(Records from a dataset)
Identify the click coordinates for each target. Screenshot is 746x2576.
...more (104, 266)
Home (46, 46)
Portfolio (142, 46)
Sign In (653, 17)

> **WORK TO BE COMPLETED**
An exact copy of all the records is the expected answer.

> **ANSWER BOX**
Identify the click coordinates for each target. Screenshot is 746x2576.
...more (104, 266)
Home (46, 46)
Portfolio (142, 46)
Sign In (653, 17)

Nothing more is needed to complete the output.